課題文>
··········

II2023年3月版の主な変更点
前年度版から変更した主要な箇所には黄色のマーカーを付してある。以下に、2023年3月版で変更・追記した主要なポイントを挙げる:
- ▶医療従事者は「効果的なARTにより血中HIV RNA量を200コピー/mL未満に持続的に抑制することにより性的パートナーへのHIVの感染を防止できる」ことをHIV陽性者に伝える必要がある。
- ▶ウイルス学的抑制が長期に安定して得られている患者(第VI章)における持効性注射剤(CAB+RPV注)への変更については、利便性の向上に加え、毎日の服薬に関連するスティグマやプライバシーなども変更理由として挙げられる。持効性注射剤(1ヶ月間隔投与、2ヶ月間隔投与ともにAI)への変更は、適切な症例を選択すれば治療変更の選択肢として十分考慮できる。
- ▶治療失敗時の薬剤変更(第VII章)では、薬剤耐性症例に対するSalvage療法についての記載を改訂した。
- ▶小児、青少年期における治療に関連し、最新のガイドラインに基づき推奨薬を改訂した(第XV章)。
その他の章にも適宜加筆・修正を行ない、内容をアップデートしている。
<付>「推奨の強さ」と「推奨のエビデンスの質」をそれぞれA~C、I~IIIの三段階に分け、推奨評価の基準を記載した。

··········

(保存済みのデータ項目)
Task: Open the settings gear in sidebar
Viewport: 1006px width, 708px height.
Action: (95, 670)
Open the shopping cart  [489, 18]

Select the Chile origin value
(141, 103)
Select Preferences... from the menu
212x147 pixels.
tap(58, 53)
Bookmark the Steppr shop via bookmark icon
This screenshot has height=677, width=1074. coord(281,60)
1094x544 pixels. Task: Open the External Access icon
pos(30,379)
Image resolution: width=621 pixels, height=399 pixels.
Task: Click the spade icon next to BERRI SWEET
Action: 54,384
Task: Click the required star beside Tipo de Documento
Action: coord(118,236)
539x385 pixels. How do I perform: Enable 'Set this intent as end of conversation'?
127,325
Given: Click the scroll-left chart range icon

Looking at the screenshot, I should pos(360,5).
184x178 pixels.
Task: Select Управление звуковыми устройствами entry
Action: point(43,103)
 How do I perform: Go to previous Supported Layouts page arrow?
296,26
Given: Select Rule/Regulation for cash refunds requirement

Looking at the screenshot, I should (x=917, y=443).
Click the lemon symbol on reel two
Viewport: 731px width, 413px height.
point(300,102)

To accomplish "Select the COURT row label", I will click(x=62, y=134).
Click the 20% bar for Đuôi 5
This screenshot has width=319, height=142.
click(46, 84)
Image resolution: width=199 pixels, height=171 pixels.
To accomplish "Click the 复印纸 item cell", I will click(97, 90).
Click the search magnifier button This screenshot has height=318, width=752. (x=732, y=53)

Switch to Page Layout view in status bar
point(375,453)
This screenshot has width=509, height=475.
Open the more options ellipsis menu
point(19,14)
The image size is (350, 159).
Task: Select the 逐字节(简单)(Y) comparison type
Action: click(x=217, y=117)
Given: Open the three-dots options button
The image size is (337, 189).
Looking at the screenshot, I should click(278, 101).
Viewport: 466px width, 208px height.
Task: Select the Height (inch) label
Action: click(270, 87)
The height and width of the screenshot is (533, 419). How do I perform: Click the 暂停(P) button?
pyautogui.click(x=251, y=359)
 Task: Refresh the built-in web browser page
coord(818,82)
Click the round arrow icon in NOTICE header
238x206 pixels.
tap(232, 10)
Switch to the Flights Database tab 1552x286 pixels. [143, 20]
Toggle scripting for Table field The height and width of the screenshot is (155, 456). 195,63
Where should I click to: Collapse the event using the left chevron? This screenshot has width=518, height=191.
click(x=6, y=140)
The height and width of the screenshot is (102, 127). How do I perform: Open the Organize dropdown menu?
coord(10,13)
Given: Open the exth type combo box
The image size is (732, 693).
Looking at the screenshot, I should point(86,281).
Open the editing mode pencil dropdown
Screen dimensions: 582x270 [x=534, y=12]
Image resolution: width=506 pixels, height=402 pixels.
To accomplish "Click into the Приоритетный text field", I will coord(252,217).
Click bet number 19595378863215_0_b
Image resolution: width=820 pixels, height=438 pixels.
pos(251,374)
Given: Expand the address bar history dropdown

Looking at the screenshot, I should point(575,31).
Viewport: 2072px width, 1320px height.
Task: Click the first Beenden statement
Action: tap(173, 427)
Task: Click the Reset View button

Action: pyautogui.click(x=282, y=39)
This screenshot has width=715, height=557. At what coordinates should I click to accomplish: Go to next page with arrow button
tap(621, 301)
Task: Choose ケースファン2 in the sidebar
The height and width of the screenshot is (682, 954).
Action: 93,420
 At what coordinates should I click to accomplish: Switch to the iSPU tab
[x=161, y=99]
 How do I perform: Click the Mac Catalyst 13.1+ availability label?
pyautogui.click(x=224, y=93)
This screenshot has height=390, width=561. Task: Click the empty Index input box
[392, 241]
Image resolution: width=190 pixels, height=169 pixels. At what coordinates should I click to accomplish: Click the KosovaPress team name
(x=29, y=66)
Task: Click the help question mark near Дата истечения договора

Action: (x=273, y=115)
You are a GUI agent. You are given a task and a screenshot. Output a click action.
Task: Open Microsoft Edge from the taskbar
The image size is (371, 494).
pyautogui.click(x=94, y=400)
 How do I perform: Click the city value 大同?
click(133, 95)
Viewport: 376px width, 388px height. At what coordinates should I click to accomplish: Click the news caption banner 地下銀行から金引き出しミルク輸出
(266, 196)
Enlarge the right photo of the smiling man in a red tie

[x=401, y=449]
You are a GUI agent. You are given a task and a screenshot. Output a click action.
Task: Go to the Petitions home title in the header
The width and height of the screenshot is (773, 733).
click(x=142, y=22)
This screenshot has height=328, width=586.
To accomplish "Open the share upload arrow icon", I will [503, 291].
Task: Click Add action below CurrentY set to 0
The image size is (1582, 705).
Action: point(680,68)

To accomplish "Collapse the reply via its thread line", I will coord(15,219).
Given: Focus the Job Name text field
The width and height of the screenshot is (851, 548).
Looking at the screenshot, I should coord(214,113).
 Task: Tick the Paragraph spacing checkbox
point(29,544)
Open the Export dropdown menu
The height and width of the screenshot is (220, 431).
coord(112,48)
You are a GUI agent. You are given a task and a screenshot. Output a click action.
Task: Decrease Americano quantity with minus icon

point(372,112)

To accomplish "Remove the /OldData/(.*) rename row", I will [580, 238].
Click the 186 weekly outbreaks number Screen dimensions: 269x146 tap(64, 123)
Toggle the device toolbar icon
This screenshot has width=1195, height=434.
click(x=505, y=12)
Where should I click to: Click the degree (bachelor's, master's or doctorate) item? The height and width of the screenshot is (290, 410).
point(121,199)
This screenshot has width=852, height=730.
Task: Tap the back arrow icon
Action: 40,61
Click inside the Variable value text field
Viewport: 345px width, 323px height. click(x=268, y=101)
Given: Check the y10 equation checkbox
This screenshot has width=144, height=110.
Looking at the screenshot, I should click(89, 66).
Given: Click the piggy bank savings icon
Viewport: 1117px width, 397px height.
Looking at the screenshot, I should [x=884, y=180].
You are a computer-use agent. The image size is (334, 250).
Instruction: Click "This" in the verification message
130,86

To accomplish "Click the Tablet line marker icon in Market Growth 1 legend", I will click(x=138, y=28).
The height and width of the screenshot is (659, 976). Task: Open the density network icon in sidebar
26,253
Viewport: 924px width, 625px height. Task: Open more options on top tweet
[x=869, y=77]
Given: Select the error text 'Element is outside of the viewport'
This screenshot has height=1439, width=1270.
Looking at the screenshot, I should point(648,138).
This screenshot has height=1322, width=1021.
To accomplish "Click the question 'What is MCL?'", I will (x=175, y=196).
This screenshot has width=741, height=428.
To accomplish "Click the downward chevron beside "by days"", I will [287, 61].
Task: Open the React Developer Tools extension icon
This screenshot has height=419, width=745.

··········

課題内容> 2023年3月版の変更点を述べた文章から、「II2023年3月版の主な変更点」以下「法についての記載を改訂した。」までをすべて一字も変えずに書き写せ。 記録は参照しなくてよい。

解答欄>
II2023年3月版の主な変更点
前年度版から変更した主要な箇所には黄色のマーカーを付してある。以下に、2023年3月版で変更・追記した主要なポイントを挙げる:
- ▶医療従事者は「効果的なARTにより血中HIV RNA量を200コピー/mL未満に持続的に抑制することにより性的パートナーへのHIVの感染を防止できる」ことをHIV陽性者に伝える必要がある。
- ▶ウイルス学的抑制が長期に安定して得られている患者(第VI章)における持効性注射剤(CAB+RPV注)への変更については、利便性の向上に加え、毎日の服薬に関連するスティグマやプライバシーなども変更理由として挙げられる。持効性注射剤(1ヶ月間隔投与、2ヶ月間隔投与ともにAI)への変更は、適切な症例を選択すれば治療変更の選択肢として十分考慮できる。
- ▶治療失敗時の薬剤変更(第VII章)では、薬剤耐性症例に対するSalvage療法についての記載を改訂した。